高级语言: Jupyter Notebook
项目地址: git://github.com/BalaPasala20/DataCleaningPython_TableauVisualization.git
DataCleaningPython_TableauVisualization
A Museum’s messy data about its objects is available in MessyData_Sample.csv. The goal is to clean the data and then visualize it using Tableau.
Techniques used for data cleaning
- Identify the null values and their percentage to total values
- Remove null values when they are insignificantly small. The null values are removed for the string type data.
- Repetitive values with pipe delimiter are restructured to a single value within a data frame
- Data types of columns are changed appropriately.
- Medium column contains description about composition of objects in the museum. The word frequency is calculated within the column to identify different types of “Medium”.
Techniques used for Tableau visualization
- Text tables
- Horizontal bar charts
- Highlight tables
- Packed bubbles chart
Prerequisites
- Jupyter notebook
- Tableau-desktop
Steps to run the project
- The python file “Clean_Data.ipynb” takes in “MessyData_Sample.csv” and outputs two .csv files - medium1.csv and Clean_Data.csv. The .csv files are also available in the repository.

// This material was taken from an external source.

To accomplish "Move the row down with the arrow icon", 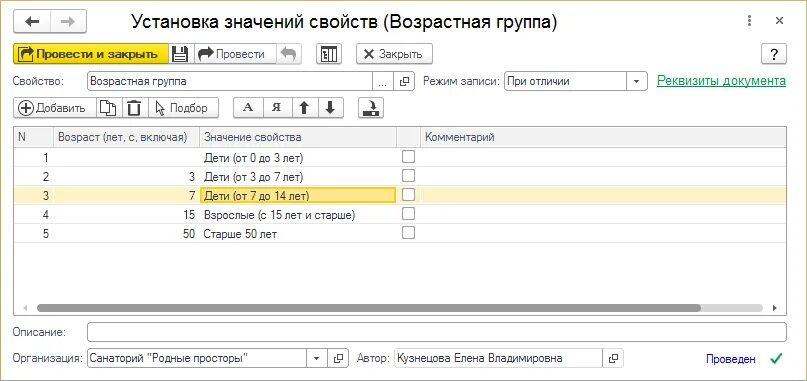I will (330, 108).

- After opening the Tableau desktop, the csv files - “medium1.csv” and “Clean_Data.csv” are taken as data source by a logical relationship by considering “Medium” as a common field. The worksheets are already developed to display the charts.

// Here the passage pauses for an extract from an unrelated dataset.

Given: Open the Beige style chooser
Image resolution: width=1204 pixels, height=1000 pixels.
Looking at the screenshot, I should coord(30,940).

Data Cleaning using Python:
- “MessyData_Sample.csv” has messy data about the museum’s objects.
- The python program “Clean_Data.ipynb” takes the “MessyData_Sample.csv” and outputs two .csv files - “medium1.csv” and “Clean_Data.csv”
- The columns - Object ID, Object Name, Medium, Department, Culture, Object Begin Date, Object End Data, and Artist Nationality, are considered for the analysis.
- The “medium1.csv” contains the word frequency about each type of medium. The “Medium” column in “MessyData_Sample.csv” has description about composition of objects.
- The “Artist Nationality” column has repetitve values with a pipe delimiter. A new column “Artist_Nationality_new” is created with a single value.
- Clean data is saved inside “Clean_Data.csv”.
Outputs of Tableau visualization:
- A calculated field “Age” is generated by finding the difference between “Object End Date” and “Object Begin Date”.
- Horinzontal bar chart showing different medium of artifacts in the museum.
- Text table with a “Culture” filter showing “Department” of each “Object ID”.
- Text table with a bar chart showing average “age” of an “Object ID” under each “Culture” along with “Culture” filter.
- Highlight table that displays no.of artists based on their nationality.
- Horizontal bar chart showing top 20 oldest objects.
- Packed bubble chart showing top “Culture”s that produced high number of “Object ID”s.